- DOCUMENT -
21. Admittedly the State has to pass the test of discharge its burden whether the impugned enactment facially or patently indicates quantifiable data on the basis of which compensatory tax is sought to be levied. Hon'ble Supreme Court in the case of Jindal Stainless Ltd. (2) and Ano. held that, the Act must facially indicate the benefit which is quantifiable or measurable and it must broadly indicate proportionality to the quantifiable benefit and if the provisions are ambiguous or even it the Act does not indicate facially the quantifiable benefit, the burden will be on the State as a service/facility provider to show by placing the material before the Court that the payment of compensatory tax is a reimbursement/recompense for the quantifiable or measurable benefit provided or to be provided to its prayer(s). Hon'ble Supreme Court further held that since if it is shown that the Act invades freedom of trade, it is necessary to enquire whether the State has proved that the restrictions imposed by it by way of taxation are reasonable and in public interest within the meaning of Article304(b). To justify the validity of the Act of 2011, though in the counter, it has been stated that the Act of 2011 is entirely different than the earlier enactment, but we are of the considered opinion that there is no difference between the earlier enactment and the present Act of 2011, except that it is an Act of 2011 and provision of utilization of fund of tax has been made in the Act itself, whereas in earlier enactment, fund was created by separate notification dated 29.3.2008. The notification dated 29.3.2008 issued under the Act of 2007 is as follows:-

“FINANCE DEPARTMENT

Notification S.O 48 dated the 29th March,

2008/930/FD

In exercise of the powers conferred by the clause (xxiA) of section 2 read with section 11 of the Jharkhand Value Added Tax Act, 2005 (Jharkhand Act 5 of 2006) as amended by (Act 3 of 2008) which prescribes for levy and collection of tax on import price(s) on entry of goods mentioned in Third Schedule of the Act into the State or into a local area for consumption, use or sale therein subject to conditions as may be prescribed and also other conditions laid down under sub-sections (2) and (3) of section 11 and all other enabling powers in this behalf, the Governor of Jharkhand is pleased to create a fund to be known as the Jharkhand Trade Development Fund (hereinafter called the 'Fund').

2. The proceeds of the entry tax levied and collected under section 11 of the Jharkhand Value Added Tax Act, 2005 (Jharkhand Act 5 of 2006) shall be appropriated into the 'Fund'.

- DATA SUPPLIED -
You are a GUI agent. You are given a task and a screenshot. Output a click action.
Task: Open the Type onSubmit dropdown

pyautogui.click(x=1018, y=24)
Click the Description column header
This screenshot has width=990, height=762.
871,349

- YOUR GOAL -
Summarize the excerpt on compensatory tax in two sentences. The listing has no connection to the excerpt on compensatory tax.

- EXERCISE ANSWER -
Citing Jindal Stainless Ltd., the excerpt holds that an act levying compensatory tax must facially indicate a quantifiable or measurable benefit, and where it does not, the State must show with material before the Court that the tax recompenses such a benefit. The court finds no difference between the Act of 2011 and the earlier enactment, except that the 2011 Act itself provides for using the tax fund, while the earlier fund was created by a notification dated 29.3.2008 that directed entry tax proceeds into the Jharkhand Trade Development Fund.